**Task requirements**
Turn the records below into a JSON list of strings with one string per line, leaving out blank lines.

**The input**

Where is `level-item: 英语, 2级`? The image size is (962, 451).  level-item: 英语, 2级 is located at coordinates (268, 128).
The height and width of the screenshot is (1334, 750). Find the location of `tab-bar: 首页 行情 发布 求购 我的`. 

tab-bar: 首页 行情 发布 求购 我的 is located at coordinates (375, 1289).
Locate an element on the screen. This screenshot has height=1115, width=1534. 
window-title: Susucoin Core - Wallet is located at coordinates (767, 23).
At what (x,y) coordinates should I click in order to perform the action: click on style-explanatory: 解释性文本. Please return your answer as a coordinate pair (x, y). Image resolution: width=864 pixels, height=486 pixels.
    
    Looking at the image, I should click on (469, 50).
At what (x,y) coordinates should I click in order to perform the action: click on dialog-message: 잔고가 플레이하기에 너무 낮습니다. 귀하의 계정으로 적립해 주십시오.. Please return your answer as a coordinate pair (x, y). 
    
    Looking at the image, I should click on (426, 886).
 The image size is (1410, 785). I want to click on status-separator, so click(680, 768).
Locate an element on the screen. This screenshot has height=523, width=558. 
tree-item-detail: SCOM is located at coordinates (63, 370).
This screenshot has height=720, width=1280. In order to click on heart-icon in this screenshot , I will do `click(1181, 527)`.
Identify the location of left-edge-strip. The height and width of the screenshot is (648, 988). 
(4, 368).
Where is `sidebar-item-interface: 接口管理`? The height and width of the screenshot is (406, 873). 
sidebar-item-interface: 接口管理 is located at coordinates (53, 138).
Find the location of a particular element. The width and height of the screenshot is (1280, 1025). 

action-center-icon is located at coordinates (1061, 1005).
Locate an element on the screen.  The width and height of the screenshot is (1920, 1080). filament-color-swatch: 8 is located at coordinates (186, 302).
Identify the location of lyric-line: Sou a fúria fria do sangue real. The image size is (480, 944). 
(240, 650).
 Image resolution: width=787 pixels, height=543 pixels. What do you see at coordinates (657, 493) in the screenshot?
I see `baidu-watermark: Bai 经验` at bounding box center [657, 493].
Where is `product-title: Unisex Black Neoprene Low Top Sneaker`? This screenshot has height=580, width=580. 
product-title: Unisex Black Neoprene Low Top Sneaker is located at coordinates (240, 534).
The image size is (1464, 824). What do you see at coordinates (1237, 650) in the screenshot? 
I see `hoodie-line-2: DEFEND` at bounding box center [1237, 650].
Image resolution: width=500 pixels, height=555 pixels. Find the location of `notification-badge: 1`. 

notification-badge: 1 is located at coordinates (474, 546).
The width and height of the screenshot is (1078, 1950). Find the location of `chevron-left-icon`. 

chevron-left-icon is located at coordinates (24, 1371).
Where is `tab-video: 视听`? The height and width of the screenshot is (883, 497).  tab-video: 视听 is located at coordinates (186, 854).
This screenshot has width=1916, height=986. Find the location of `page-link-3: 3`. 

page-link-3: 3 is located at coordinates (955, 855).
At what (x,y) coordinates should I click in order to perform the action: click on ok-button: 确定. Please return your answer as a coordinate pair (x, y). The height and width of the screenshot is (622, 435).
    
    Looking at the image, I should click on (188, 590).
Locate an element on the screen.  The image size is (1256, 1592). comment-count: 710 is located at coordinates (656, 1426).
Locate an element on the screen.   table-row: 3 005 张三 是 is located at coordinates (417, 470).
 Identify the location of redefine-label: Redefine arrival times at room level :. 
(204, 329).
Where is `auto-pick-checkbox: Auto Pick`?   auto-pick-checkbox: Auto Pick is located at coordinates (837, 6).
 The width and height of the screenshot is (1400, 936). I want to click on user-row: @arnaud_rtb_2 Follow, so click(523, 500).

**Solution to this problem**
[
  "Where is `level-item: 英语, 2级`? The image size is (962, 451).  level-item: 英语, 2级 is located at coordinates (268, 128).",
  "The height and width of the screenshot is (1334, 750). Find the location of `tab-bar: 首页 行情 发布 求购 我的`. ",
  "tab-bar: 首页 行情 发布 求购 我的 is located at coordinates (375, 1289).",
  "Locate an element on the screen. This screenshot has height=1115, width=1534. ",
  "window-title: Susucoin Core - Wallet is located at coordinates (767, 23).",
  "At what (x,y) coordinates should I click in order to perform the action: click on style-explanatory: 解释性文本. Please return your answer as a coordinate pair (x, y). Image resolution: width=864 pixels, height=486 pixels.",
  "    Looking at the image, I should click on (469, 50).",
  "At what (x,y) coordinates should I click in order to perform the action: click on dialog-message: 잔고가 플레이하기에 너무 낮습니다. 귀하의 계정으로 적립해 주십시오.. Please return your answer as a coordinate pair (x, y). ",
  "    Looking at the image, I should click on (426, 886).",
  " The image size is (1410, 785). I want to click on status-separator, so click(680, 768).",
  "Locate an element on the screen. This screenshot has height=523, width=558. ",
  "tree-item-detail: SCOM is located at coordinates (63, 370).",
  "This screenshot has height=720, width=1280. In order to click on heart-icon in this screenshot , I will do `click(1181, 527)`.",
  "Identify the location of left-edge-strip. The height and width of the screenshot is (648, 988). ",
  "(4, 368).",
  "Where is `sidebar-item-interface: 接口管理`? The height and width of the screenshot is (406, 873). ",
  "sidebar-item-interface: 接口管理 is located at coordinates (53, 138).",
  "Find the location of a particular element. The width and height of the screenshot is (1280, 1025). ",
  "action-center-icon is located at coordinates (1061, 1005).",
  "Locate an element on the screen.  The width and height of the screenshot is (1920, 1080). filament-color-swatch: 8 is located at coordinates (186, 302).",
  "Identify the location of lyric-line: Sou a fúria fria do sangue real. The image size is (480, 944). ",
  "(240, 650).",
  " Image resolution: width=787 pixels, height=543 pixels. What do you see at coordinates (657, 493) in the screenshot?",
  "I see `baidu-watermark: Bai 经验` at bounding box center [657, 493].",
  "Where is `product-title: Unisex Black Neoprene Low Top Sneaker`? This screenshot has height=580, width=580. ",
  "product-title: Unisex Black Neoprene Low Top Sneaker is located at coordinates (240, 534).",
  "The image size is (1464, 824). What do you see at coordinates (1237, 650) in the screenshot? ",
  "I see `hoodie-line-2: DEFEND` at bounding box center [1237, 650].",
  "Image resolution: width=500 pixels, height=555 pixels. Find the location of `notification-badge: 1`. ",
  "notification-badge: 1 is located at coordinates (474, 546).",
  "The width and height of the screenshot is (1078, 1950). Find the location of `chevron-left-icon`. ",
  "chevron-left-icon is located at coordinates (24, 1371).",
  "Where is `tab-video: 视听`? The height and width of the screenshot is (883, 497).  tab-video: 视听 is located at coordinates (186, 854).",
  "This screenshot has width=1916, height=986. Find the location of `page-link-3: 3`. ",
  "page-link-3: 3 is located at coordinates (955, 855).",
  "At what (x,y) coordinates should I click in order to perform the action: click on ok-button: 确定. Please return your answer as a coordinate pair (x, y). The height and width of the screenshot is (622, 435).",
  "    Looking at the image, I should click on (188, 590).",
  "Locate an element on the screen.  The image size is (1256, 1592). comment-count: 710 is located at coordinates (656, 1426).",
  "Locate an element on the screen.   table-row: 3 005 张三 是 is located at coordinates (417, 470).",
  " Identify the location of redefine-label: Redefine arrival times at room level :. ",
  "(204, 329).",
  "Where is `auto-pick-checkbox: Auto Pick`?   auto-pick-checkbox: Auto Pick is located at coordinates (837, 6).",
  " The width and height of the screenshot is (1400, 936). I want to click on user-row: @arnaud_rtb_2 Follow, so click(523, 500)."
]